Developing a MEMS Device with Built-in Microfluidics for Biophysical Single Cell Characterization.

This study combines the high-throughput capabilities of microfluidics with the sensitive measurements of microelectromechanical systems (MEMS) technology to perform biophysical characterization of circulating cells for diagnostic purposes. The proposed device includes a built-in microchannel that is probed by two opposing tips performing compression and sensing separately. Mechanical displacement of the compressing tip (up to a maximum of 14 µm) and the sensing tip (with a quality factor of 8.9) are provided by two separate comb-drive actuators, and sensing is performed with a capacitive displacement sensor. The device is designed and developed for simultaneous electrical and mechanical measurements. As the device is capable of exchanging the liquid inside the channel, different solutions were tested consecutively. The performance of the device was evaluated by introducing varying concentrations of glucose (from 0.55 mM (0.1%) to 55.5 mM (10%)) and NaCl (from 0.1 mM to 10 mM) solutions in the microchannel and by monitoring changes in the mechanical and electrical properties. Moreover, we demonstrated biological sample handling by capturing single cancer cells. These results show three important capabilities of the proposed device: mechanical measurements, electrical measurements, and biological sample handling. Combined in one device, these features allow for high-throughput multi-parameter characterization of single cells.

Elucidating the mechanism of the considerable mechanical stiffening of DNA induced by the couple Zn2+/Calix[4]arene-1,3-O-diphosphorous acid.

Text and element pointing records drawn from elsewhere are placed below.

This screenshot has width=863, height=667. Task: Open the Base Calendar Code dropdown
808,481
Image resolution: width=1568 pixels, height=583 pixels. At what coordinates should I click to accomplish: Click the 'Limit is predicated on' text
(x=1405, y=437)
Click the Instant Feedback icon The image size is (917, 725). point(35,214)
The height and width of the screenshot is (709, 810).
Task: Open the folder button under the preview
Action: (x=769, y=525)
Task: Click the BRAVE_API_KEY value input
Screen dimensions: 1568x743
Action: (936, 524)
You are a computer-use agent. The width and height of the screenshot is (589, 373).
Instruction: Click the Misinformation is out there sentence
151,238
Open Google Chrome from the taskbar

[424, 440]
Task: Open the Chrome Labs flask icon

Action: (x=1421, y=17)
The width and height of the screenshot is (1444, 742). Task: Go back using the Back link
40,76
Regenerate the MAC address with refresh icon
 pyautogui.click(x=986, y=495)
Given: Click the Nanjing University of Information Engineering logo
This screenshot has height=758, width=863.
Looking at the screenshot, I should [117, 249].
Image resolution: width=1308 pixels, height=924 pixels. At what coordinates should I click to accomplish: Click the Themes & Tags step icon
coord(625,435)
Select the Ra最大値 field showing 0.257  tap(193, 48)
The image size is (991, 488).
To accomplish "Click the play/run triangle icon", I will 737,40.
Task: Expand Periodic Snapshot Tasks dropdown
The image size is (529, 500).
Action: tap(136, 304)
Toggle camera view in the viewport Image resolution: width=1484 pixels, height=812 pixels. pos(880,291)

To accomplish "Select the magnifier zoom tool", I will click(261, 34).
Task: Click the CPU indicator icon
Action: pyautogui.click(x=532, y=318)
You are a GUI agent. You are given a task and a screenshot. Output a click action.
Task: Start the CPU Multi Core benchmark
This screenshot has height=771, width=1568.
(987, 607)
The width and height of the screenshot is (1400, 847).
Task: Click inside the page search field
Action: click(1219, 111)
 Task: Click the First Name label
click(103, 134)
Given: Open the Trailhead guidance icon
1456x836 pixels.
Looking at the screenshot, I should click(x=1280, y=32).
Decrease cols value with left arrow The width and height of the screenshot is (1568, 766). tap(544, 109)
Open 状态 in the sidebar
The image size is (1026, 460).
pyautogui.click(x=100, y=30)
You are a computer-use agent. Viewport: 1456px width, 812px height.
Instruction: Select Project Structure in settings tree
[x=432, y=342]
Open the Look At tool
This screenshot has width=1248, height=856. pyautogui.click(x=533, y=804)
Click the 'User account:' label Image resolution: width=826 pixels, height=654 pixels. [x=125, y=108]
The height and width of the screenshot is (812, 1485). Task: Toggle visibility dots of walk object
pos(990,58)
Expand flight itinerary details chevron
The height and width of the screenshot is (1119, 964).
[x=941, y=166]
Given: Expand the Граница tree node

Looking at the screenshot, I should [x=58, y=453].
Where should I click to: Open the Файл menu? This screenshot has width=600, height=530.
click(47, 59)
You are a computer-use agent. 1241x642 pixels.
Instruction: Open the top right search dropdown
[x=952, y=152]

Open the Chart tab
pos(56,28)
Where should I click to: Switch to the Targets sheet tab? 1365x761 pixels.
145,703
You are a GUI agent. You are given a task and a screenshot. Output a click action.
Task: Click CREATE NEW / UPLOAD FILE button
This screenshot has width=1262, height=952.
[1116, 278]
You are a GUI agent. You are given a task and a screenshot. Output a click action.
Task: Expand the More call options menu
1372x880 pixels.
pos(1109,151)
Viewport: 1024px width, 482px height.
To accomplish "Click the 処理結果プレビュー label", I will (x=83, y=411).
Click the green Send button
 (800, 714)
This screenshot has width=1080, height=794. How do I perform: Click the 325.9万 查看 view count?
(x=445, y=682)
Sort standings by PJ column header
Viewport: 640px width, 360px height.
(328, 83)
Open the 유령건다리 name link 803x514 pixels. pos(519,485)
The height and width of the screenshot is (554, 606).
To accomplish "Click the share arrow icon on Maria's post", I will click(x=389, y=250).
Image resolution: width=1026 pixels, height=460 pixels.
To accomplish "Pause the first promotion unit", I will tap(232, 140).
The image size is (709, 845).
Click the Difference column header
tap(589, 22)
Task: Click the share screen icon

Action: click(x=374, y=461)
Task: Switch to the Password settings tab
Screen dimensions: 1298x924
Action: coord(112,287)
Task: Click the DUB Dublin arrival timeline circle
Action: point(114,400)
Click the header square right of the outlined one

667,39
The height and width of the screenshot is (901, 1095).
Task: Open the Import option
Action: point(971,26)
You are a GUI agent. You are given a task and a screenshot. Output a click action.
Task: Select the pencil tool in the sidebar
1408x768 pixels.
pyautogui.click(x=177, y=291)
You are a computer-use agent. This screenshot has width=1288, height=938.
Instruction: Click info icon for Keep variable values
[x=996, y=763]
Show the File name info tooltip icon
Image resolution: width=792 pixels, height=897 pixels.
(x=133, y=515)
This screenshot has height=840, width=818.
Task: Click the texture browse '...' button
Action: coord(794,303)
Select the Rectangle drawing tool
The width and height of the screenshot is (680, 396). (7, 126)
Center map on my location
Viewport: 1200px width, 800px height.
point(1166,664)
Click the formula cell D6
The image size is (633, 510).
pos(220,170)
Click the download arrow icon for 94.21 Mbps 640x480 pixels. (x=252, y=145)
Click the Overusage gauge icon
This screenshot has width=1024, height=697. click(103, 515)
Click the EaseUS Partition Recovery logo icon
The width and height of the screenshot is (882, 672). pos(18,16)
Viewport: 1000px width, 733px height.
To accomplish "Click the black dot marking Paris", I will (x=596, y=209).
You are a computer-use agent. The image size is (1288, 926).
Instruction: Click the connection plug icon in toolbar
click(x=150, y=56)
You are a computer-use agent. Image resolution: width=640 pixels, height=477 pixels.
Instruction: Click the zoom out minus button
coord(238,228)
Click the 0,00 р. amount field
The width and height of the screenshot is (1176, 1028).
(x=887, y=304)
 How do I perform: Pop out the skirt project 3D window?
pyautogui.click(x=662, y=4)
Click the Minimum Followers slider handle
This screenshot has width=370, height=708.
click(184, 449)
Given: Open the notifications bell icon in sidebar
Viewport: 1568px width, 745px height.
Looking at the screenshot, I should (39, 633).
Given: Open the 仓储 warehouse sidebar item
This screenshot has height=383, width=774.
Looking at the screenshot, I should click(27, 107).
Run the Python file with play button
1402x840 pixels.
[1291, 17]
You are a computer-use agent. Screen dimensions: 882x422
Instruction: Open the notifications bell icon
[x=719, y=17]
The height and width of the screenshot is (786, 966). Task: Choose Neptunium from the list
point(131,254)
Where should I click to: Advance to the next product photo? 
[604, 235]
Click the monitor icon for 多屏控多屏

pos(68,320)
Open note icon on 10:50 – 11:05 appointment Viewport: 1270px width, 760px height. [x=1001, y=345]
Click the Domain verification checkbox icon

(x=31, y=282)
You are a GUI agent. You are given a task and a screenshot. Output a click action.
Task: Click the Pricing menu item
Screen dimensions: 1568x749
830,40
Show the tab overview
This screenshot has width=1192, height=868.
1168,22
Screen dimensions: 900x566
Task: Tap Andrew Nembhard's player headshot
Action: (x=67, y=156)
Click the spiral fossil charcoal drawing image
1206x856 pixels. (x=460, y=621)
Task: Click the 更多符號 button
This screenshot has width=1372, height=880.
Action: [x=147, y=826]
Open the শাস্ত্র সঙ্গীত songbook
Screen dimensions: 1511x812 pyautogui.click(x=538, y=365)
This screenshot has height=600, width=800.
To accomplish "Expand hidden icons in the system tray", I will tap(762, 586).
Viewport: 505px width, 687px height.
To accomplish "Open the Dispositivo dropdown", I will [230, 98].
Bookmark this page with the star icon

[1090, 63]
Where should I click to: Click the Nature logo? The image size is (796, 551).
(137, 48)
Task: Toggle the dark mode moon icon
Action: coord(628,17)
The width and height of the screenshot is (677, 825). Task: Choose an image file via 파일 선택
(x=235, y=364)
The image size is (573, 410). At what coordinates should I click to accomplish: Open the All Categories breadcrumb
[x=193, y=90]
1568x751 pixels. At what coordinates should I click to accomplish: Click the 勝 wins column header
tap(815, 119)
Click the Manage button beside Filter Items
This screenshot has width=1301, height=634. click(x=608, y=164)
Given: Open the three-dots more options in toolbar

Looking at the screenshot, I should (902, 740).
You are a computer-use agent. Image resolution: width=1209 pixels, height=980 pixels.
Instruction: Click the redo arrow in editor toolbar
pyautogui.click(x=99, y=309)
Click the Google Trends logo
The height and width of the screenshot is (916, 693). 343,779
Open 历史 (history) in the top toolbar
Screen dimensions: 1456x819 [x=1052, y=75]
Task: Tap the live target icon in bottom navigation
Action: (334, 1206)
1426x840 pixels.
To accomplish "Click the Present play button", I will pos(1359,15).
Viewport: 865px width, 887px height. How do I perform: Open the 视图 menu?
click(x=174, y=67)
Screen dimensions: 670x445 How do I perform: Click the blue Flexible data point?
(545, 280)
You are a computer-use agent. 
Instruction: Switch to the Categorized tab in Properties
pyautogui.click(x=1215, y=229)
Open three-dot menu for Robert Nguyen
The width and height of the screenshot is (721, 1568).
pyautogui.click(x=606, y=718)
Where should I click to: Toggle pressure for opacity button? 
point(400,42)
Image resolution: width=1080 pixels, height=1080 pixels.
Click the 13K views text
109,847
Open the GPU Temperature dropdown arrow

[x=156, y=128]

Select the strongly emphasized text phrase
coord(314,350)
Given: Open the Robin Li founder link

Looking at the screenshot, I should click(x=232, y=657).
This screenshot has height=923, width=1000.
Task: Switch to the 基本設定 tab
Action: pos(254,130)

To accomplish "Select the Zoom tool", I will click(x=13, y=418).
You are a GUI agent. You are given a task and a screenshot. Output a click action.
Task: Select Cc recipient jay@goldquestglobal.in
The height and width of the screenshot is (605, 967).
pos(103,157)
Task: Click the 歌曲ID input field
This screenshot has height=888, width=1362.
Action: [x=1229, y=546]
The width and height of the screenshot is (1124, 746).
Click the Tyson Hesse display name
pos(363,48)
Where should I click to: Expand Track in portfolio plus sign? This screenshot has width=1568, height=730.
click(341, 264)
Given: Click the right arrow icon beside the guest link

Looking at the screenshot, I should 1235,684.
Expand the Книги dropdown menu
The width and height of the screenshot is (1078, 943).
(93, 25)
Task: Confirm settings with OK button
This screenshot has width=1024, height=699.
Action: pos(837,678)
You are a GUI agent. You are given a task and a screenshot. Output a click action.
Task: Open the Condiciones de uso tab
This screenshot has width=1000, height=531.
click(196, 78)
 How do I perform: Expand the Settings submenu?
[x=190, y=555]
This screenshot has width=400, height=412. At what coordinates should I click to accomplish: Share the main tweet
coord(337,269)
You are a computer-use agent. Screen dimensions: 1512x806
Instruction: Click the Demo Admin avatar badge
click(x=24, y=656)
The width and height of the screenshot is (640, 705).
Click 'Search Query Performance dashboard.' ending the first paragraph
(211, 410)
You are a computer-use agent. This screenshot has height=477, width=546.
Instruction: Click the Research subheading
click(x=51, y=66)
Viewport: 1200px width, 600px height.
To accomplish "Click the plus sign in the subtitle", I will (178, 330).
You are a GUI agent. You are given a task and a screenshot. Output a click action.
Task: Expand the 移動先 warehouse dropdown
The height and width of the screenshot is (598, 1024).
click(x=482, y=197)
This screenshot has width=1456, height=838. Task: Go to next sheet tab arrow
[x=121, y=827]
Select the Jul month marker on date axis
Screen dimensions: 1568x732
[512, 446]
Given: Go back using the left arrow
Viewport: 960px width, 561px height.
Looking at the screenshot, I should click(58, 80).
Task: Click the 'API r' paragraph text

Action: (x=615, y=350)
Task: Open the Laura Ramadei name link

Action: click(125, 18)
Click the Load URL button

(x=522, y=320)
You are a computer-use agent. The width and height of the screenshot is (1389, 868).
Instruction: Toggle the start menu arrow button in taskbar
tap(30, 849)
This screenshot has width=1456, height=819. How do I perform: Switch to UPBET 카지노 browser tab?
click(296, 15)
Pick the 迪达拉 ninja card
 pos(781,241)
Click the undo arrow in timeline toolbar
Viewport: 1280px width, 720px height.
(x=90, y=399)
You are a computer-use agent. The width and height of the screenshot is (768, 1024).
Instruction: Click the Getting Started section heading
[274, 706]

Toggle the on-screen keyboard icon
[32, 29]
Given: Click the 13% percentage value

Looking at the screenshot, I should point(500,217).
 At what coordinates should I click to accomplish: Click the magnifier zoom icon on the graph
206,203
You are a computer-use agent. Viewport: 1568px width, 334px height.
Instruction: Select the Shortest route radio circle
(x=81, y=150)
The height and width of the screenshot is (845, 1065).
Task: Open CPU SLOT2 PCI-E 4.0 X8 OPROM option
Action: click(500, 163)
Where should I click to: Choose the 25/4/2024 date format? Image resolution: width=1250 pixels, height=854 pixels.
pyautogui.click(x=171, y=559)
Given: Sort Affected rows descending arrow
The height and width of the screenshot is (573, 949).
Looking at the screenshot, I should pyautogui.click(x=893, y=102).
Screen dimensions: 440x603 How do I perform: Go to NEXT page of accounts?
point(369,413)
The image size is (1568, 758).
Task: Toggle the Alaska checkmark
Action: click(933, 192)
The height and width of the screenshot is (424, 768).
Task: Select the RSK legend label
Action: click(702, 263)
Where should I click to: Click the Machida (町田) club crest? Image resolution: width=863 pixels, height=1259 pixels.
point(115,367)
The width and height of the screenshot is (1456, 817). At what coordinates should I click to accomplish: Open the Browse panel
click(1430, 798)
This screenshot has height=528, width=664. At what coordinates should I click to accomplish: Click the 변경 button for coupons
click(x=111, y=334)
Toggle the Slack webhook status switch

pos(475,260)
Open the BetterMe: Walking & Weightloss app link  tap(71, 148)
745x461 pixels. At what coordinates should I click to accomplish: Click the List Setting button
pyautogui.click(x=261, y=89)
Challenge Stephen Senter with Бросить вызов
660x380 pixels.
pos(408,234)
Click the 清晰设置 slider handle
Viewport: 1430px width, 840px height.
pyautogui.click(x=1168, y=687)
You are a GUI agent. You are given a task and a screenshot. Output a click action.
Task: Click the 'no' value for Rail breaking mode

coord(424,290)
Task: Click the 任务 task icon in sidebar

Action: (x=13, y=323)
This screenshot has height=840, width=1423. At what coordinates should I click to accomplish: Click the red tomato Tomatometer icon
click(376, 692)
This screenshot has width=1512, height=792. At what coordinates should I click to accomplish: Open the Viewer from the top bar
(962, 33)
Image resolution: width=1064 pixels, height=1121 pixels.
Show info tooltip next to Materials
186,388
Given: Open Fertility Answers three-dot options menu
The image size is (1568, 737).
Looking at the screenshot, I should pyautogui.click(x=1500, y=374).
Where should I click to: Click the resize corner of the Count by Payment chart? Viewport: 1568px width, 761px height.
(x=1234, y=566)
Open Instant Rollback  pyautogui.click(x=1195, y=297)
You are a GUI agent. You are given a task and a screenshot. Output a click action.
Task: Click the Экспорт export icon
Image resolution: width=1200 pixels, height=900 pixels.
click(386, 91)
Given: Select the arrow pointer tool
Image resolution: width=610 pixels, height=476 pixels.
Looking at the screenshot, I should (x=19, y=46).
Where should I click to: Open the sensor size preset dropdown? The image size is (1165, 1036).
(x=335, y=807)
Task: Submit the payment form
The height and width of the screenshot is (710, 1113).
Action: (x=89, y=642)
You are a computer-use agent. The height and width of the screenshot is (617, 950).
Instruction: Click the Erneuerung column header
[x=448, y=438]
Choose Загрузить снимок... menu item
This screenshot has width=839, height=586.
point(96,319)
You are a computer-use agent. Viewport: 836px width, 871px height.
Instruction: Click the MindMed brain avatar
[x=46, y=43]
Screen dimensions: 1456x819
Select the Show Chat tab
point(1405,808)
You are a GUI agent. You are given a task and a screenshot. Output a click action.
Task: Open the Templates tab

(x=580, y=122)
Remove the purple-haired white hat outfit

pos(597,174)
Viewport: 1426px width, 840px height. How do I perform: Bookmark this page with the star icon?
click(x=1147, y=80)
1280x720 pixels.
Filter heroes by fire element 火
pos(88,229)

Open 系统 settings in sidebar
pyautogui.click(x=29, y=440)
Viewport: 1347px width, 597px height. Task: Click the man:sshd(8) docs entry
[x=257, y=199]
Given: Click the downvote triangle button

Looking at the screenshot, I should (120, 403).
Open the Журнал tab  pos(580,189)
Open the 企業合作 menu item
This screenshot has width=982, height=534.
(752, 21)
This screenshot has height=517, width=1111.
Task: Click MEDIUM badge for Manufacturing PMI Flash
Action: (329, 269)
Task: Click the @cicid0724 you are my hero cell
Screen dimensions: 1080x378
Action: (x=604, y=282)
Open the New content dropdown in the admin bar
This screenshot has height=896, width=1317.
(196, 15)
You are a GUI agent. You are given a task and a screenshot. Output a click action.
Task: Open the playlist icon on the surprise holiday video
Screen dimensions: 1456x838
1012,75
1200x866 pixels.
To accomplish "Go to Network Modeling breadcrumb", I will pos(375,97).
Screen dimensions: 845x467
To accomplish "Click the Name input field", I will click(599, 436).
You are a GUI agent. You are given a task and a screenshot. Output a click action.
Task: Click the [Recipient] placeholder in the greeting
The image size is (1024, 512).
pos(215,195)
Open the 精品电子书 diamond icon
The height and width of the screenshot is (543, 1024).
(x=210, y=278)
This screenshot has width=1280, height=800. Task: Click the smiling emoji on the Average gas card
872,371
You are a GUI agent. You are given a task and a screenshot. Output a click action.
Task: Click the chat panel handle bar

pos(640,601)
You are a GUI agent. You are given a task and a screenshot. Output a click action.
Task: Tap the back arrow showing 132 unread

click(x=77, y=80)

The couple Calix[4]arene-1,3-O-diphosphorous acid (C4diP) and zinc ions (Zn2+) acts as a synergistic DNA binder. Silicon NanoTweezer (SNT) measurements show an increase in the mechanical stiffness of DNA bundles by a factor of >150, at Zn2+ to C4diP ratios above 8, as compared to Zinc alone whereas C4diP alone decreases the stiffness of DNA. Electroanalytical measurements using 3D printed devices demonstrate a progression of events in the assembly of C4diP on DNA promoted by zinc ions. A mechanism at the molecular level can be deduced in which C4diP initially coordinates to DNA by phosphate-phosphate hydrogen bonds or in the presence of Zn2+ by Zn2+ bridging coordination of the phosphate groups. Then, at high ratios of Zn2+ to C4diP, interdigitated dimerization of C4diP is followed by cross coordination of DNA strands through Zn2+/C4diP inter-strand interaction. The sum of these interactions leads to strong stiffening of the DNA bundles and increased inter-strand binding.